Robin, un autre inspecteur affecté à l’enquête, pense que Smith doit avoir trouvé une cachette hors de la pension pour dissimuler son arme : il serait en effet trop dangereux de la transporter avec soi, au vu de tous les policiers aux alentours. Peu après, le superintendant reçoit une lettre accusant Andreyew. Ce dernier, adepte de la broderie, pourrait aussi correspondre à l’accusation « il b… ». De plus, il se trouvait au bar la veille avec Lawson. Andreyew est interrogé. Fuller découvre une dizaine de cartes de visite au nom de Smith entre la doublure et l’étoffe, dans le bas de son manteau. Celui-ci dit ne pas comprendre ce qu’elles font là, mais il ne peut nier avoir été au bar avec Lawson. Hyde revient donc à la pension tandis que Andreyew est à son tour emmené au poste.

 Cependant, quelques jours plus tard, intervient le meurtre d’un dénommé Allan Smith.

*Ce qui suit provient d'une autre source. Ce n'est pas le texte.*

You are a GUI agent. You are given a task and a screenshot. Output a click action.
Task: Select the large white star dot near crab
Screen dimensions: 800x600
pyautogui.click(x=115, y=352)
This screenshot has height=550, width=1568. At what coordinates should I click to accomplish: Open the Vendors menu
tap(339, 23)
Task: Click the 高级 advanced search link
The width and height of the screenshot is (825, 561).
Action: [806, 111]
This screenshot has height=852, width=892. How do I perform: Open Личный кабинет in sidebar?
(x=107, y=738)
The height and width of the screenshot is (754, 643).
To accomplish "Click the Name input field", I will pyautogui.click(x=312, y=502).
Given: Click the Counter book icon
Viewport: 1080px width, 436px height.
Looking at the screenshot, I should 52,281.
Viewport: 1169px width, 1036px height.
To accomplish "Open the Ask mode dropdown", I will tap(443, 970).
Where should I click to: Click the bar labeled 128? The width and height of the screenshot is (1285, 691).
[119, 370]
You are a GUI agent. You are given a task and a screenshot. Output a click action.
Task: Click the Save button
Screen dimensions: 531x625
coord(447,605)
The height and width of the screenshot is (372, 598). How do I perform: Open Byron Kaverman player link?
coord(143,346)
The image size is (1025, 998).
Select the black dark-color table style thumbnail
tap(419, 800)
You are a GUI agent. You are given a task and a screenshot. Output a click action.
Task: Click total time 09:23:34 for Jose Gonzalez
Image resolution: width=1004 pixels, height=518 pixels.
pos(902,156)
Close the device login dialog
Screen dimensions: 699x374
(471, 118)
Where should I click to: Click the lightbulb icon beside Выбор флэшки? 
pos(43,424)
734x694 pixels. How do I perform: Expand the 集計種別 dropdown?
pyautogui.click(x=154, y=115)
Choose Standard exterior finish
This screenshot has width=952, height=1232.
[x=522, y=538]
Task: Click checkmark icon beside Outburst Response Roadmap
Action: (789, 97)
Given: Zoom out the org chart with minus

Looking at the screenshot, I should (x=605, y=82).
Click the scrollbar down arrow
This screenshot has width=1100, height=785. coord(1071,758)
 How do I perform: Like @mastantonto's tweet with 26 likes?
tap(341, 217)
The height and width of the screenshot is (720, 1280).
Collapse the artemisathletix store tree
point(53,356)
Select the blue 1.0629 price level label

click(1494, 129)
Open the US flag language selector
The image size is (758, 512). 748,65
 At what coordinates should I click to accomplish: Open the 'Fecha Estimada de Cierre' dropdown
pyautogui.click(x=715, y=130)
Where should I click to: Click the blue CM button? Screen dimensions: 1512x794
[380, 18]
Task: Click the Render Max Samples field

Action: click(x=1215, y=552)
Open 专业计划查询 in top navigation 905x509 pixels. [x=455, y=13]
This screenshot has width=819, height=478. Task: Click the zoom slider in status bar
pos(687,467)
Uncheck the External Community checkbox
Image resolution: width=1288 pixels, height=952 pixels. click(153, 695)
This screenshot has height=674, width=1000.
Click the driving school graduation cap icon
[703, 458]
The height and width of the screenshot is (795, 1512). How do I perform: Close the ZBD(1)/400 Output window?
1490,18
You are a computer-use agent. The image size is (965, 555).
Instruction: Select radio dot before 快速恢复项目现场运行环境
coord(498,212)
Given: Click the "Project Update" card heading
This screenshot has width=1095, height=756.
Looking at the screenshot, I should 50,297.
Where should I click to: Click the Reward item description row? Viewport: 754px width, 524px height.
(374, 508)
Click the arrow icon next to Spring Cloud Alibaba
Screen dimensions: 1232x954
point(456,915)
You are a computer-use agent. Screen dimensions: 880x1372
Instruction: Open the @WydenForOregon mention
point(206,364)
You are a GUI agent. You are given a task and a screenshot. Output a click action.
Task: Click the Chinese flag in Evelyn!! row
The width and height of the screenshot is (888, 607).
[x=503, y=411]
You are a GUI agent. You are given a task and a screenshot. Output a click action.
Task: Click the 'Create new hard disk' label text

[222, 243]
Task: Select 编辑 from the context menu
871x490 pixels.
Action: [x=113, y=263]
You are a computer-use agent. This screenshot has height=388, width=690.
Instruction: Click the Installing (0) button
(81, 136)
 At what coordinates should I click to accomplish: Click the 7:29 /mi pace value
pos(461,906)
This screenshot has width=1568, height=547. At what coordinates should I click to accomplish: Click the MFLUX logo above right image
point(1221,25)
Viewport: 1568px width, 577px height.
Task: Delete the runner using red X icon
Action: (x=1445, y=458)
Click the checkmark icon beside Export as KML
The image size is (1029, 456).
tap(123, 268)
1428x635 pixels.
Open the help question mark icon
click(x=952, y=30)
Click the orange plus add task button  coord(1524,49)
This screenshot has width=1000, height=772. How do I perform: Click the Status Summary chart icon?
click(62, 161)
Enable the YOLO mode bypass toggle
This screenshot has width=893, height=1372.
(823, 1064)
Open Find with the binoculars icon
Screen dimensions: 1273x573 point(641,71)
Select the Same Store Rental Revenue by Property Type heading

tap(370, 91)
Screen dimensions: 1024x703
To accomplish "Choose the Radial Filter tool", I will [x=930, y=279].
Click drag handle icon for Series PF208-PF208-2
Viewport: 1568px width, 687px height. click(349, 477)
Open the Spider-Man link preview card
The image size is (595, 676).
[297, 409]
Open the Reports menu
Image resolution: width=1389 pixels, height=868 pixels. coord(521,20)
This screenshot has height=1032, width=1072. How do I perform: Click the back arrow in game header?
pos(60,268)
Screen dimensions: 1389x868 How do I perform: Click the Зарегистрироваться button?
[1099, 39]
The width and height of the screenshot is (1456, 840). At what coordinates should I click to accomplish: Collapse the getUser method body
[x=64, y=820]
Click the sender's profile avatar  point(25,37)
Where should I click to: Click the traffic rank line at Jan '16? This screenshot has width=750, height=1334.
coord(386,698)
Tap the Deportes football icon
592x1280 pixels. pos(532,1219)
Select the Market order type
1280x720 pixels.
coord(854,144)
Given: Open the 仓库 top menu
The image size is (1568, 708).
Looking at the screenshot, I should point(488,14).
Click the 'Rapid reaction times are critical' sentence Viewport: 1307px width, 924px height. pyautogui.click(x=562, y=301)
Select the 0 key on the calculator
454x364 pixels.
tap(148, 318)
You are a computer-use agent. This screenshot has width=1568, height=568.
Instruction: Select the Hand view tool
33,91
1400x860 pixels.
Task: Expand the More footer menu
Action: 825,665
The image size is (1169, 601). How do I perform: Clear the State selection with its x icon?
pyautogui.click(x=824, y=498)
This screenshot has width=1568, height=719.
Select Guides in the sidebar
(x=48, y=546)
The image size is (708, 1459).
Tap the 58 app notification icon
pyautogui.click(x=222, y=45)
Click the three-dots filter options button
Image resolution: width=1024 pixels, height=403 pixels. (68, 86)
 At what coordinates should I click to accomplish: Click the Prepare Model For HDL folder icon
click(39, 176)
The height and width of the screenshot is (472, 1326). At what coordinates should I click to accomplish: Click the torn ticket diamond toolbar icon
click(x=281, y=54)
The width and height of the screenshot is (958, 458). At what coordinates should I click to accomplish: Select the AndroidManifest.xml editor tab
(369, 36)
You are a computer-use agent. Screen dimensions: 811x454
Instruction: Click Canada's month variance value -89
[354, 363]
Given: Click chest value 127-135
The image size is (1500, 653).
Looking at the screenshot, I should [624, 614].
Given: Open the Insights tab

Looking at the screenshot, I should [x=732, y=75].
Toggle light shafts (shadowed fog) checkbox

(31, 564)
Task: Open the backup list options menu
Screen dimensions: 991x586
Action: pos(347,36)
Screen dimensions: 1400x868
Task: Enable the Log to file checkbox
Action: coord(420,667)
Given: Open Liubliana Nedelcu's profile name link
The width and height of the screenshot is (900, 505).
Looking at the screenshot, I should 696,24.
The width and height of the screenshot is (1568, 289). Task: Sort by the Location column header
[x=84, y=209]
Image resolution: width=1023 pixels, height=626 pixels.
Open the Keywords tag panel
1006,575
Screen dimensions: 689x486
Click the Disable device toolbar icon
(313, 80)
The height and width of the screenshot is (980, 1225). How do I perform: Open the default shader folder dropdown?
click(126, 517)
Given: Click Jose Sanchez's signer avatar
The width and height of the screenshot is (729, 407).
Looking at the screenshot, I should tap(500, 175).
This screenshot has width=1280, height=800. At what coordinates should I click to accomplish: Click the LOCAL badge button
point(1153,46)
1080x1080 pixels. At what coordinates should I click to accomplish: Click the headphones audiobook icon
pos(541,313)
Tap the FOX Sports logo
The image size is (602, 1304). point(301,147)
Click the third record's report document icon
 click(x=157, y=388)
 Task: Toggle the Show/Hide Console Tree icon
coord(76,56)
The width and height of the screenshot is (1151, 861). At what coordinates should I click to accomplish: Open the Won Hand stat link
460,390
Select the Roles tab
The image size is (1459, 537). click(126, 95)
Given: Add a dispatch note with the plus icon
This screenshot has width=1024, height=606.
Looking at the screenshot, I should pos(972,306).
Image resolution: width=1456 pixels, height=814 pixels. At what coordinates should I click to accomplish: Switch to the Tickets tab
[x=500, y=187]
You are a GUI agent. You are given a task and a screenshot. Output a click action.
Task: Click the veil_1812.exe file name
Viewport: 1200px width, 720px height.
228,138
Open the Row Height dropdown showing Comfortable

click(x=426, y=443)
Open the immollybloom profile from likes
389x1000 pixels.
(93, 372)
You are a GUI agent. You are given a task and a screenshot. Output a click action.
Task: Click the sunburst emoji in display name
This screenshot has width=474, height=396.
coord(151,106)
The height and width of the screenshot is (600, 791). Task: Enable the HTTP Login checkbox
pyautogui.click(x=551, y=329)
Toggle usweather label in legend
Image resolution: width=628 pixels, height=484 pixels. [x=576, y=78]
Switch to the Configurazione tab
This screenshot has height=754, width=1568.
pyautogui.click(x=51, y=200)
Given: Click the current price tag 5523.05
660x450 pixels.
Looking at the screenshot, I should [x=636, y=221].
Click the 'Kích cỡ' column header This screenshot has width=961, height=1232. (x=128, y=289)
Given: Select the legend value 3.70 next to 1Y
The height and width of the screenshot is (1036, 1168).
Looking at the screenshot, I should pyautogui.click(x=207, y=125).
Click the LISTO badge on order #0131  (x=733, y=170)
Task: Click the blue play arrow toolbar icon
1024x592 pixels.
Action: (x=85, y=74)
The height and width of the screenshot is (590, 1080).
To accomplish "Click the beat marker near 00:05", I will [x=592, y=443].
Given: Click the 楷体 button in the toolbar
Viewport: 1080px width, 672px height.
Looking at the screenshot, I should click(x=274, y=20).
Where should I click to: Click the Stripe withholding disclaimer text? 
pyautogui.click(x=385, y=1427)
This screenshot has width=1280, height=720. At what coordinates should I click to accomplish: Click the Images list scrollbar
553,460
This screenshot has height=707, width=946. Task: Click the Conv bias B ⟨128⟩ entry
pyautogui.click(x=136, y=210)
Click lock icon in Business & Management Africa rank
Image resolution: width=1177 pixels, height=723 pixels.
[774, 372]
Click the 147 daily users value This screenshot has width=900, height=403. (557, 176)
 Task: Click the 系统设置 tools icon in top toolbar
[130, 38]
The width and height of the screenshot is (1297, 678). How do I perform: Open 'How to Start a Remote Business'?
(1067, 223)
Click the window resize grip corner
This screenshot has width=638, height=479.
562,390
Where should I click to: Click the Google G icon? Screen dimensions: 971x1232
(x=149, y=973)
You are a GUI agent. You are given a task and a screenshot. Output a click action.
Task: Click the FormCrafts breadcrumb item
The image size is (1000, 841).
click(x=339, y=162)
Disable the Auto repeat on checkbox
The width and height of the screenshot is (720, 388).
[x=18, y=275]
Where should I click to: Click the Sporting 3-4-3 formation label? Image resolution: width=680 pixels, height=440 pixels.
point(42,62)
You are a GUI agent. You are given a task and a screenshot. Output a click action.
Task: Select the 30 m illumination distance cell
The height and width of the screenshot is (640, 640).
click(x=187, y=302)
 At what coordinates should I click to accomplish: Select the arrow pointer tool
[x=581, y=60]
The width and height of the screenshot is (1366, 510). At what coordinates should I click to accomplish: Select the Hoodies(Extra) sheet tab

Il ne reste plus que deux hommes possiblement coupables, Fairchild ayant été rayé de la liste des suspects grâce à un alibi solide. Peu après, le sac de sable est retrouvé dans une maison inoccupée près de la pension. On laisse toutefois tout en état pour tendre un piège au meurtrier. Mais personne ne revient sur les lieux et l’enquête piétine, tous les suspects ayant des alibis plus ou moins solides.

Plusieurs jours passent encore et Collins, Crabtree, Hyde et Andreyew se retrouvent pour disputer une partie de bridge. Crabtree, qui se rend compte que les trois hommes font équipe contre lui, se sent soudainement très mal. Il a visiblement compris la véritable identité de l’assassin et quitte la table précipitamment. Andreyew dit alors que « la vue de Smith ne l’aurait pas secoué davantage ». Alors qu’il se dirige vers la sortie, Crabtree se retrouve nez à nez avec le meurtrier, armé d’une canne-épée, qui insiste pour l’accompagner prendre l’air. Une fois dehors, Crabtree cherche de l’aide auprès de quelques passants, en vain. Il parvient à se défaire de Smith et s’enfuit jusqu’à une impasse. Un homme qui sort de sa maison veut lui venir en aide et lui demande à qui il doit s’en prendre ; ce sont en effet trois hommes qui poursuivent Crabtree. On comprend alors qu’il y a trois assassins : Andreyew, Collins et Hyde, qui s’enfuient.

Plus tard, Crabtree raconte son histoire à la pension, qui abrite deux nouveaux locataires. Il explique que les trois hommes s’innocentaient les uns les autres quand ils étaient arrêtés. Ils ont tué M. Julie notamment parce que celui-ci parlait français : les trois assassins pouvaient alors se jouer des inspecteurs et se protéger à la fois. Le « b… » pouvait en effet renvoyer à la boiterie de Hyde, au bégaiement de Collins comme à la broderie d’Andreyew. Crabtree a tout compris lorsqu’il s’est rendu compte que les trois hommes se liguaient contre lui pour se partager l’argent de la partie de bridge. Les Londoniens ainsi que la Police ont vite été mis au courant de l’identité de Mr Smith, mais avant que les coupables ne puissent être appréhendés, Hyde s’empoisonne et Boris se jette dans la Tamise. Seul Collins est arrêté vivant, et il attend de passer en justice à la fin du roman.